Report each line of the material below that contains the string "menu", copying those lines in full. Case counts.

:: INPUT FOR THIS TASK

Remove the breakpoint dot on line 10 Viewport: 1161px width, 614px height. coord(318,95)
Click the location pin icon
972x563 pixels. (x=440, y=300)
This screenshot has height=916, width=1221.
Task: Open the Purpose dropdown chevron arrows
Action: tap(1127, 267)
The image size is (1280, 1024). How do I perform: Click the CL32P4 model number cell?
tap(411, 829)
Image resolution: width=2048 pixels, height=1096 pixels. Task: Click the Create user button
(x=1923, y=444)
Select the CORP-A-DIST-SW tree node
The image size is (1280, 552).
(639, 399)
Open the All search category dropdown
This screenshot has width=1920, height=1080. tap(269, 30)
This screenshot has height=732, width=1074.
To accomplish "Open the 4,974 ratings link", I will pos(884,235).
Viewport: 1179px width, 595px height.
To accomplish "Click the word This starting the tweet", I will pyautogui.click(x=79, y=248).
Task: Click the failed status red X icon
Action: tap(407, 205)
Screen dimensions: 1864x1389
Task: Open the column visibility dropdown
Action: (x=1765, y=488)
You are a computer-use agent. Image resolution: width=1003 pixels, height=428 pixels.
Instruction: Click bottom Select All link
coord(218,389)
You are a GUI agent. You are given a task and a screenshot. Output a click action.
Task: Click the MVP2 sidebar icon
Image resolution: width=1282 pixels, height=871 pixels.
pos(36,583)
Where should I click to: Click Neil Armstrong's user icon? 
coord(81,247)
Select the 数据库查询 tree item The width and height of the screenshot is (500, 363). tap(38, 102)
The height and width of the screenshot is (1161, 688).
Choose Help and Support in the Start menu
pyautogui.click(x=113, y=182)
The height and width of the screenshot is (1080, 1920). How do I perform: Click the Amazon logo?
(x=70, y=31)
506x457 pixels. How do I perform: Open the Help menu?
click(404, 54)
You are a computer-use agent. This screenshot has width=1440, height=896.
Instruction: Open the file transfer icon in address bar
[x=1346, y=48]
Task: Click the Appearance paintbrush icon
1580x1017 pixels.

::::

### RESULT OF THE EXERCISE
Choose Help and Support in the Start menu
506x457 pixels. How do I perform: Open the Help menu?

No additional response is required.